5.6. L’économie de la connaissance

5.6.1. Généralités

L’idée que la production et la distribution de connaissance ont des caractéristiques spéciales, non compatibles avec les schémas théoriques prédominants dans l’économie traditionnelle, n’est pas nouvelle. En effet, divers auteurs avaient déjà attiré l’attention sur cela ; parmi eux il y a Arrow (1962), qui a démontré les limites de l’économie standard et des institutions qui la soutiennent. L’idée n’est pas originale, dans la mesure où la connaissance a un rôle important dans l’économie, comme l’ont souligné A. Smith et F. List . L’idée schumpétérienne d’innovation s’est par ailleurs en effet amplement diffusée au début des années soixante.

Quelle est alors la raison pour qu’actuellement on en revienne à ce thème et on lui attribue autant d’importance ?

Il y a diverses raisons, aussi bien théoriques qu’historiques et politiques. Nous en évoquons quelques-unes. Comme l’a suggéré Dosi (1996), les principes fondamentaux d’analyse économique ne sont pas facilement applicables à la création et à la distribution de connaissances.
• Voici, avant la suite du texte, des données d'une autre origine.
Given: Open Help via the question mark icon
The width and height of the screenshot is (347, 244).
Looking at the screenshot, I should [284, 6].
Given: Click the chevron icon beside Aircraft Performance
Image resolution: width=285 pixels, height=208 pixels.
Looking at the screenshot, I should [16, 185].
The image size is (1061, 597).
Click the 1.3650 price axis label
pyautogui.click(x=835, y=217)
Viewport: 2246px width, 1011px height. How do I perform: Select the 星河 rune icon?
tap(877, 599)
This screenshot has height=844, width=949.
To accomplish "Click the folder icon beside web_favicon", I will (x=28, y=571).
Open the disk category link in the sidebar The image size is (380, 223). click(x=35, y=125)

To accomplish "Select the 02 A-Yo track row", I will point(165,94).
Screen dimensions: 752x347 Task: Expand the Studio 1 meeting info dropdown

D’un autre côté, on a enregistré dans les dernières années des changements essentiels dans le mode de production et de diffusion de la connaissance. Ceci est attesté par la nouvelle dynamique existante entre la formation de la connaissance tacite en rapport avec la connaissance codifiée, par l’accroissement de l’importance relative de la connaissance et encore par une accélération du processus d’apprentissage. Tout cela affecte l’économie globale et demande une nouvelle redéfinition des institutions existantes dans notre société. Par ailleurs, les thèmes politiques importants de la période, comme la globalisation de l’économie, le sous développement des pays pauvres, la polarisation croissante dans les pays riches et la défense de l’environnement, ne peuvent pas être banalisés et compris sans une remise en question de l’économie où l’aspect principal est mis dans la connaissance et dans l’apprentissage.

L’économie de la connaissance est passible de deux interprétations. D’un côté, on peut affirmer que les compétences et les qualités humaines sont au cœur du développement de n’importe quelle société et, comme tel, l’accent doit être mis sur l’apprentissage et sur la connaissance dans n’importe quelle formation socio-économique. L’autre perspective réfère une nouvelle ère historique – l’économie basée sur la connaissance, l’économie d’apprentissage ou la société d’information – où l’économie se trouve plus fortement et directement enracinée dans la production, dans la distribution et l’usage de la connaissance, que dans une autre période de temps antérieure. Les deux perspectives sont importantes. L’économie de la connaissance, à son tour, peut être aussi vue de deux façons, d’ailleurs non exclusives. Elles peuvent être trouvées de manière plus ou moins «pures» dans la littérature sur les systèmes d’innovation et dans la société d’information. Ces deux visions se reflètent, également, dans l’importance relative de la connaissance dans l’économie et encore dans des modèles théoriques, tels que les modèles de croissance économique. D’un autre côté, nous pouvons considérer un secteur à part chargé de la production de la nouvelle connaissance ou de la conservation et de la distribution d’information. Ce secteur peut englober le système éducatif, les universités, les instituts de recherche et les politiques gouvernementales de la science et de la technologie, ainsi que les fonctions de R&D dans les entreprises. Un autre prisme d’analyse est celui qui envisage la création et la diffusion de la connaissance comme étant incrustées et émanant de la routine de la vie économique et assumant des manières d’apprendre - en faisant (learning–by–doing), apprendre – en utilisant (learning–by–using), et apprendre – interagissant (learning–by–interacting). Dans cette perspective, l’organisation globale de la société et de l’entreprise devient importante. Aucun des théoriciens de cette matière ne souscrit entièrement une de ces optiques, quoiqu’on peut affirmer que l’analyse de Nelson et Rosenberg (1993), au sujet du système national d’innovation (SNI), se situe plus près de la première contribution et que l’étude de Freeman et Lundvall (1992) est plus proche de la seconde formulation (OCDE, 1996).